Company having a hard time coping with demand surge for Bullet and Classic that have waiting periods of 4-5 months

Sharmistha MukherjeeRam Prasad Sahu New Delhi/mumbai
Last Updated : Sep 26 2014 | 2:16 PM IST

The tripling of Eicher Motors' stock price over the last year has largely been due to the spurt in volumes and margins of Royal Enfield motorcycles.

The company has been having a hard time coping with demand surge for its brands such as Bullet and Classic which have waiting periods of 4-5 months.

While the doubling of capacity to 300,000 units over the last two years has helped to halve the waiting period, volumes continue to surge.

For calendar year-to-date, the company has posted a volume growth of 81% to 192,000 units and has a target of achieving 300,000 units for the year.

Siddharth Lal, managing director and chief executive officer, Eicher Motors, said, ?We are certainly on track and to even better our 280,000 now performance for the year, it is probably closing in a 300,000 type of numbers that we are expecting.

Again it is subject to various, let us say, supply chain issue constraints being removed, but it is not a huge problem.

The company is looking at further ramping up monthly production from 25,000 units currently to 30,000 units in early 2015 to around 40,000 units by the end of the calendar year.

Analysts at IIFL believe that Royal Enfield volumes which have grown by a factor of six over the last four years could touch the one million mark (or more than treble) by 2020.

This could happen as positioning and usage becomes more main stream than niche and its under-penetrated dealer network doubles from current levels.

Eicher Motors is additionally working on developing a new platform to spin off products for global markets.
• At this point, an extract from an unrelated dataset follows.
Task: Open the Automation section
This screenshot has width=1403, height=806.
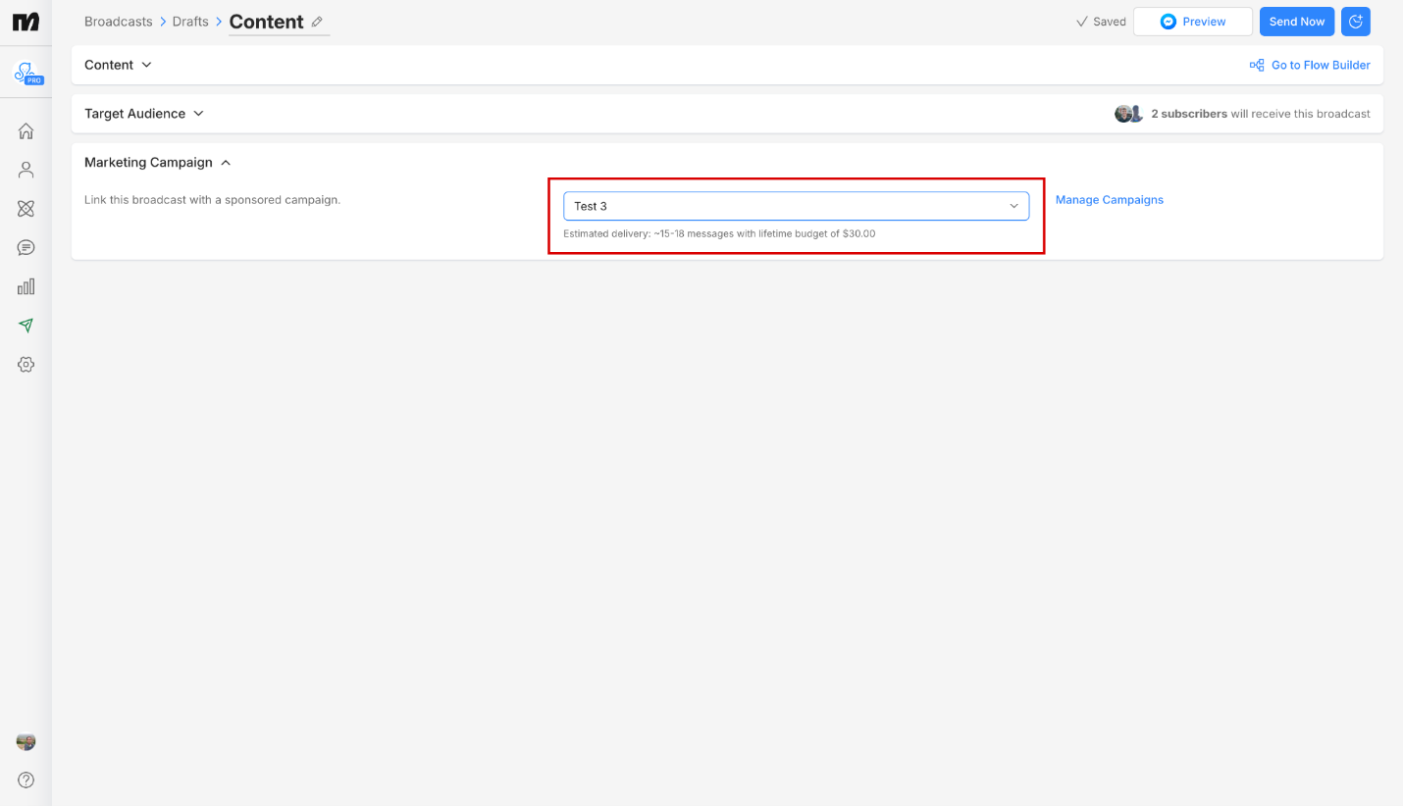Action: tap(26, 208)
Lal informed, "There is a lot of starting with the Continental GT and then of course then we get in a new platform in the future and new products. We are working a lot on an India-out strategy on products that is we make a product in India and then try and send it everywhere else. The products have a global idea and (are) global in type of approach, but all products as we see in the future?are totally wedded in some sense to the mid-size segment in the foreseeable future? None of them are market centric products. So, they should sell well in developed and developing markets."
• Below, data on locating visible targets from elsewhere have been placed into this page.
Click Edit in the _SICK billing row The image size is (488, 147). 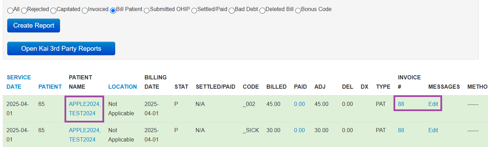tap(433, 130)
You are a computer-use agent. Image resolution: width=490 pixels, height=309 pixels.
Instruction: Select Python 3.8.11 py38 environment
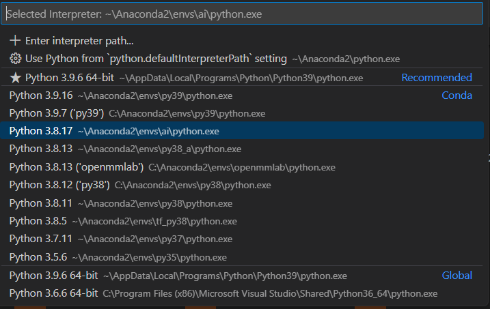click(x=242, y=203)
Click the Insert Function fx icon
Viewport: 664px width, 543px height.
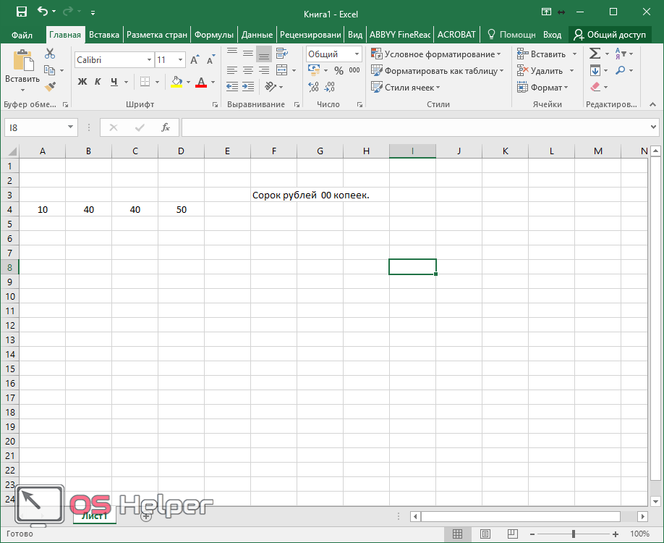pyautogui.click(x=166, y=127)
It is the volume surge, current and projected for Royal Enfield, coupled with improving product mix which has been helping Eicher Motors report a steady growth in margins for the two wheeler business.

From just under 14% at the end of CY12 margins are now at 24%.

Margins for its joint venture with Volvo (Volvo Eicher Commercial Vehicles or VECV), which manufactures commercial vehicles, is in single digits.

The importance of the two wheeler business can be gauged from the fact that though it contributes about a third of revenues, its higher margins are what drives 70% of the operating profit and about 90% of the consolidated bottomline.

Unlike the two wheeler business, volumes in VECV have been declining due to the severe downturn in the commercial vehicle space. For the calendar year-to-date, VECV volumes were down 10% year-on-year to 27,663 units largely due to 16% fall in sales of light to medium duty vehicles.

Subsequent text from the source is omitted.